▸ WHAT THE TASK REQUIRES:
How many lines in the data below have the string "Dessau"? Reply with the number alone.

━━ AVAILABLE RECORDS ━━

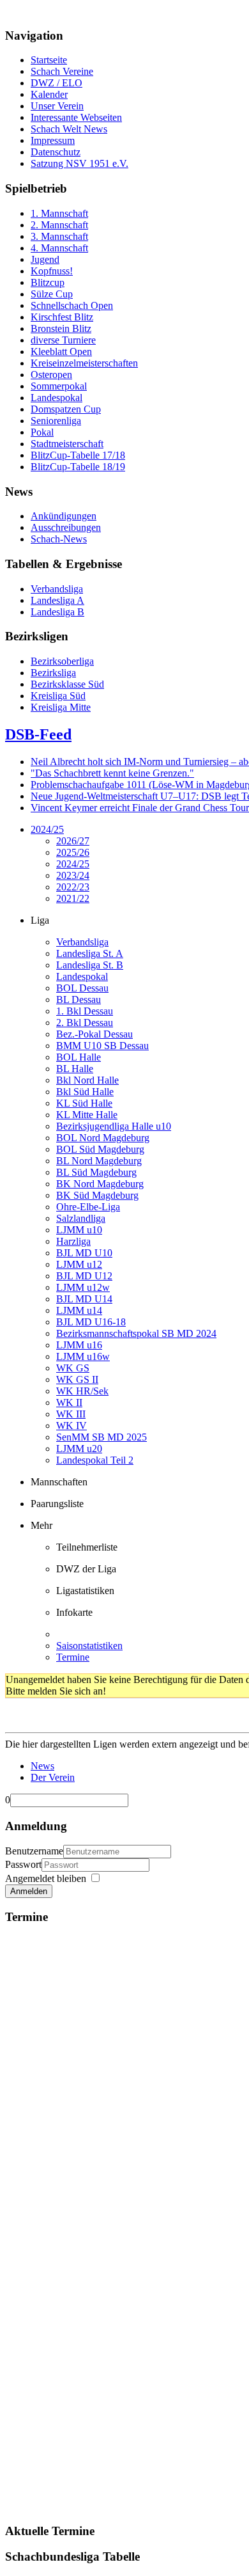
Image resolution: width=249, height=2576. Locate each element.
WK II (69, 1402)
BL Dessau (78, 999)
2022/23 (72, 886)
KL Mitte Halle (86, 1114)
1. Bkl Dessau (84, 1011)
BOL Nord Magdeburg (102, 1137)
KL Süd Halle (84, 1103)
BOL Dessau (82, 988)
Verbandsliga (82, 941)
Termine (72, 1657)
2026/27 (72, 840)
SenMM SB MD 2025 (101, 1437)
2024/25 (47, 829)
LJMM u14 (79, 1310)
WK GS (72, 1368)
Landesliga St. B (89, 965)
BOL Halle (78, 1057)
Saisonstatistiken (89, 1645)
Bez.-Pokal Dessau (94, 1034)
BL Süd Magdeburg (96, 1172)
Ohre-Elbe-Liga (88, 1206)
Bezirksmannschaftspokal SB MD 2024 (136, 1333)
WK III (71, 1414)
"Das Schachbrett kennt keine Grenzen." (112, 773)
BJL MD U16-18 (91, 1321)
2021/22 (72, 898)
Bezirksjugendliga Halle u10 (113, 1126)
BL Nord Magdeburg (99, 1160)
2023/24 (72, 875)
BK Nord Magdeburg (100, 1183)
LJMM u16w (83, 1356)
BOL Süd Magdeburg (100, 1149)
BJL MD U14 (84, 1298)
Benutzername (34, 1850)
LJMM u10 (79, 1229)
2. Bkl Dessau (84, 1022)
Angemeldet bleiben (45, 1878)
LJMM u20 (79, 1448)
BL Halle (74, 1068)
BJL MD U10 (84, 1252)
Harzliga (73, 1241)
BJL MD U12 (84, 1275)
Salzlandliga (80, 1218)
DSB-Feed (38, 734)
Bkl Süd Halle (85, 1091)
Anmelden (28, 1891)
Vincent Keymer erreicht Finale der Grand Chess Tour (140, 807)
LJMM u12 (79, 1264)
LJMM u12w (83, 1287)
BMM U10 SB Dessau (102, 1045)
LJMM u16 (79, 1344)
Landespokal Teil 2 (94, 1460)
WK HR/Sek (82, 1391)
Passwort (23, 1864)
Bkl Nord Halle (87, 1080)
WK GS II (77, 1379)
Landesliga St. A (89, 953)
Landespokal (82, 976)
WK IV (71, 1425)
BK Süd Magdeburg (97, 1195)
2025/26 (72, 852)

━━━

▸ EXERCISE RESULT:
6